WHAT IS REQUIRED: The expected output is each line from the one containing "Given: Open the language selector globe icon" to the last line of the data below, set down exactly, minus the pictures.
─── EXTRACTED DATA
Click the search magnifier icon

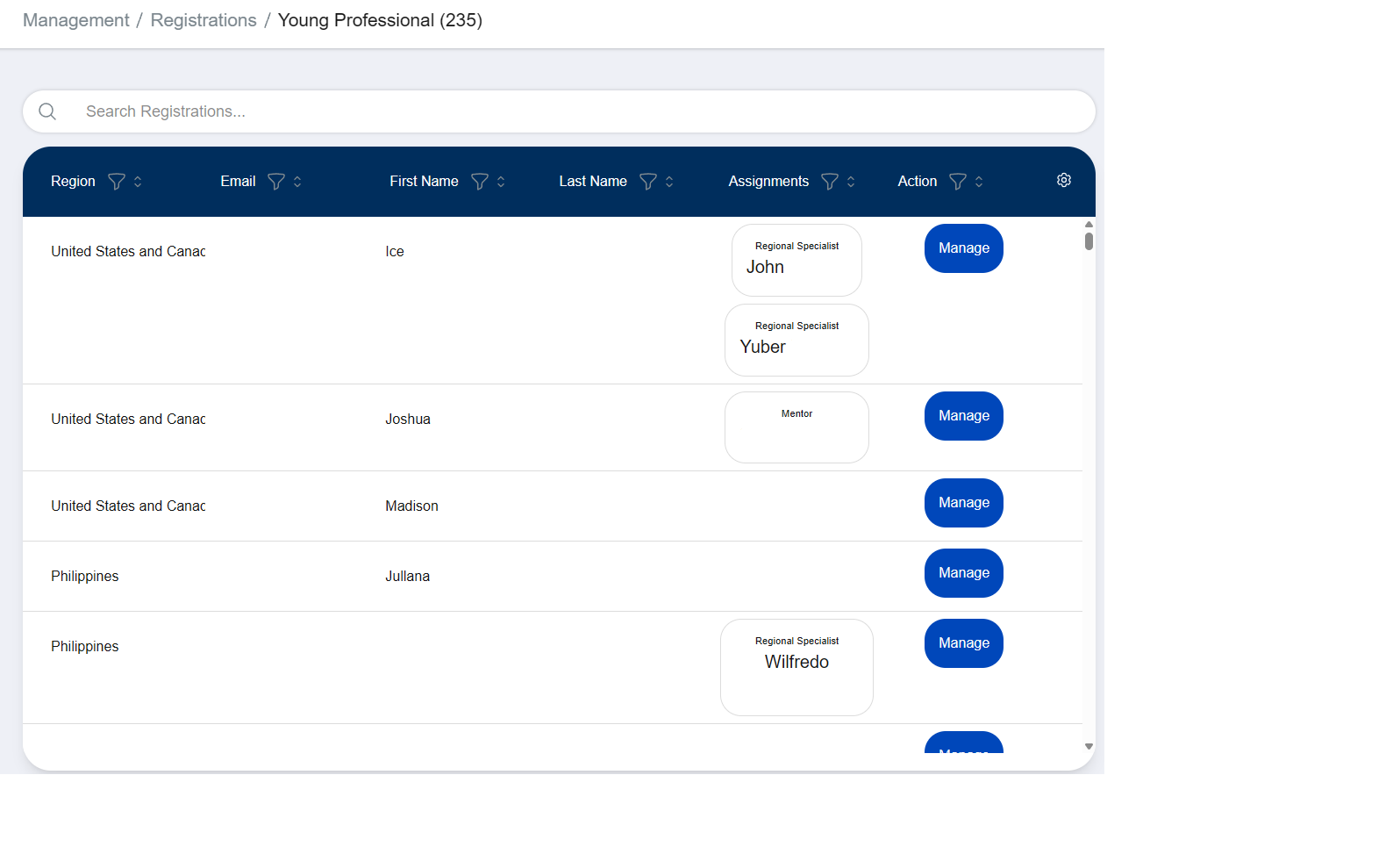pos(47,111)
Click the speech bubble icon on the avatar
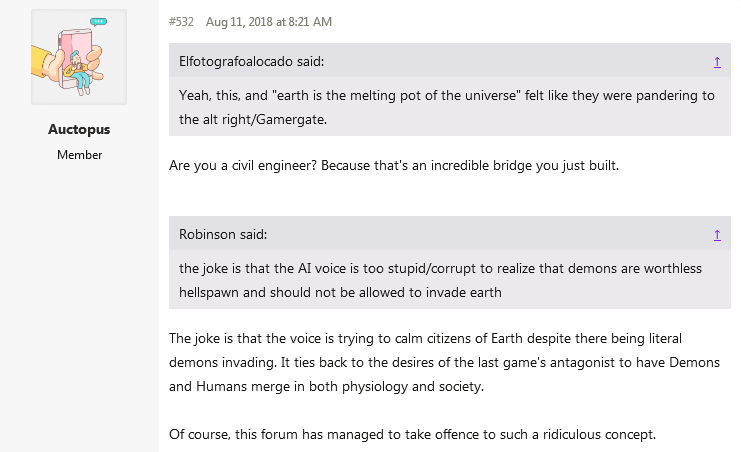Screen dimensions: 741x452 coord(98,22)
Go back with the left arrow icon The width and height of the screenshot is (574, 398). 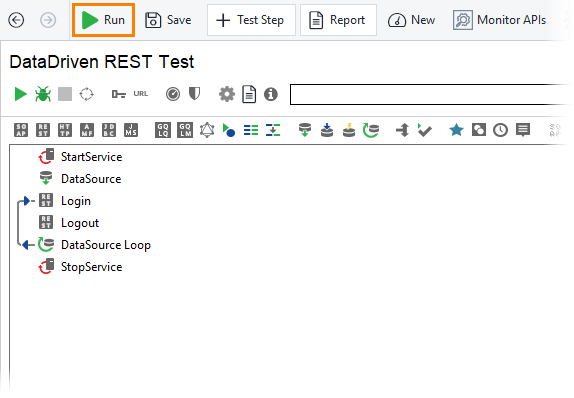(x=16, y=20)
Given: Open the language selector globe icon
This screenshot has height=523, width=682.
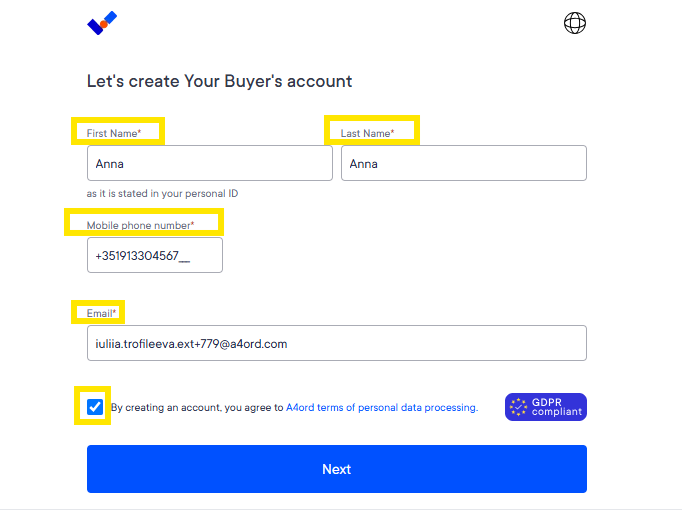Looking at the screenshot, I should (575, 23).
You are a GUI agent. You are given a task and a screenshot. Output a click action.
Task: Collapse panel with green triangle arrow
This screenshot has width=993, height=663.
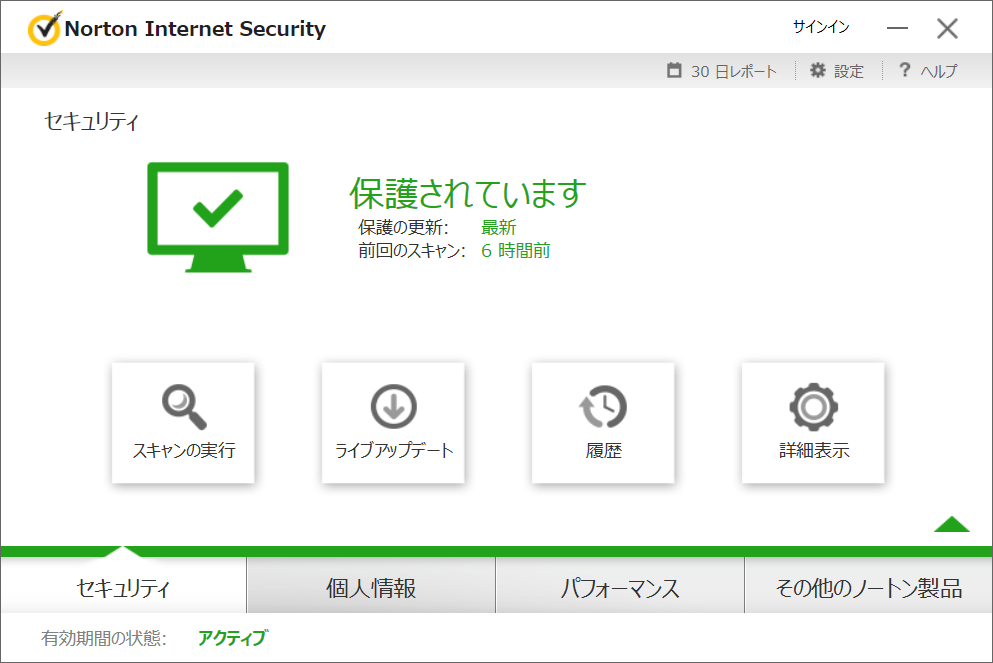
──────
SOLUTION FOR THIS PROBLEM:
Given: Open the language selector globe icon
This screenshot has height=523, width=682.
Looking at the screenshot, I should (575, 23).
You are a GUI agent. You are given a task and a screenshot. Output a click action.
Task: Collapse panel with green triangle arrow
This screenshot has width=993, height=663.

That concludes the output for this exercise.